Setelah melahirkan bayi laki-laki 13 September 1904, pada tanggal 17 September 1904 Kartini meninggal
dunia. Cita-cita Kartini mengenai pendidikan dan emansipasi perempuan pun kandas, tetapi dilanjutkan
oleh pasangan Abendanon melalui buku yang berisikan tulisan-tulisan surat Kartini.
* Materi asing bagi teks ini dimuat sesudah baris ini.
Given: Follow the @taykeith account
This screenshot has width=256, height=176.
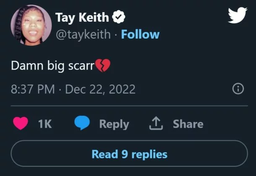Looking at the screenshot, I should [140, 34].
2. Perempuan tidak dipandang rendah Pada surat untuk Stella Zeehandelaar, 23 Agsutus 1900 dituliskan
juga gelisah Kartini mengenai kedudukan kaum perempuan yang selalu dianggap lebih rendah
dibandingkan laki-laki. “Ingin hatiku hendak beranak, laki-laki dan perempuan, akan ku didik, ku bentuk
jadi manusia dengan kehendak hatiku. Pertama-tama akan ku buangkan adat kebiasaan yang buruk,
yang melebih-lebihkan anak laki-laki daripada anak perempuan”. Kartini menegaskan dalam suratnya itu
bahwa kita jangan heran jika nafsu laki-laki hanya memikirkan dirinya sendiri saja, karena sejak semasa
kecilnya, laki-laki selalu dilebih-lebihkan daripada anak perempuan.

Selain itu, sebagian besar orang tua jaman secara tidak langsung membiarkan anak laki-laki memandang
rendah atau menganggap lemah anak perempaun. Contohnya, seorang ibu seringkali berkata anak laki-
laki tidak boleh menangis, meskipun dalam kondisi mereka tersandung dan jatuh, karena malu nanti
seperti anak perempuan saja. Dengan kata lain, seolah menangis itu adalah hal yang memalukan dan
hanya anak perempuan saja yang boleh menangis karena mereka itu lemah. “Anakku, laki-laki maupun
perempuan, akan aku ajar, supaya menghargai dan pandang-memandang sama rata, makhluk yang
sama dan didikannya akan kusamakan benar, yakni tentu saja masing-masing menurut kodrat
kecakapannya”.

3. Perempuan berhak bebas dan punya kesempatan setara Ia juga menceritakan kisah pengalaman
tentang betapa nestapanya perempuan harus terkurung di dalam rumah dan tidak diperbolehkan
mengetahui kondisi dunia luar sebelum mereka menikah. Dahulu, perempuan selalu dicap sebagai objek
yang hanya harus berada di dapur, kasur dan sumur. “Ketika saya berusia 12 tahun, saya dikurung di
dalam rumah, saya mesti masuk kurungan. Saya dikurung di dalam rumah seorang diri, sunyi-senyap
terasing dari dunia luar. Saya tidak boleh keluar dunia itu lagi, bila tidak disertai oleh suami”.

Apa yang dideritanya sendiri mengenai perlakuan yang tidak sama antara dirinya dengan saudara laki-
lakinya, dan apa yang diketahuinya perihal keadaan masyarakat sekitarnya mendorong Kartini untuk
bangkit menuntuk emansipasi perempuan. Lalu surat kepada Nyonya Cvink Soer pada awal 1900, Kartini
menyampaikan bahwa keinginan atau target pemerintah dalam memakmurkan masyarakat di Pulau
Jawa tidak bisa hanya dilakuakn dengan pengajaran bagi para pegawai laki-lakinya. “Pemerintah hendak
memakmurkan Pulau Jawa, hendak mengajar rakyat pandai berhemat, dan hendak memulainya dengan
pegawainya. Apakah gunanya memaksa orang laki-laki menyimpan uang, apabila perempuan yang
memegang rumah tangga, tiada tahu akan harga uang itu?”. Dimaksudkan RA Kartini saat itu adalah bila
memang pemerintah ingin memajukan peradaban, maka haruslah kecerdasan pikiran dan kecerdasan
budi sama dimajukan baik untuk kaum laki-laki maupun perempuan.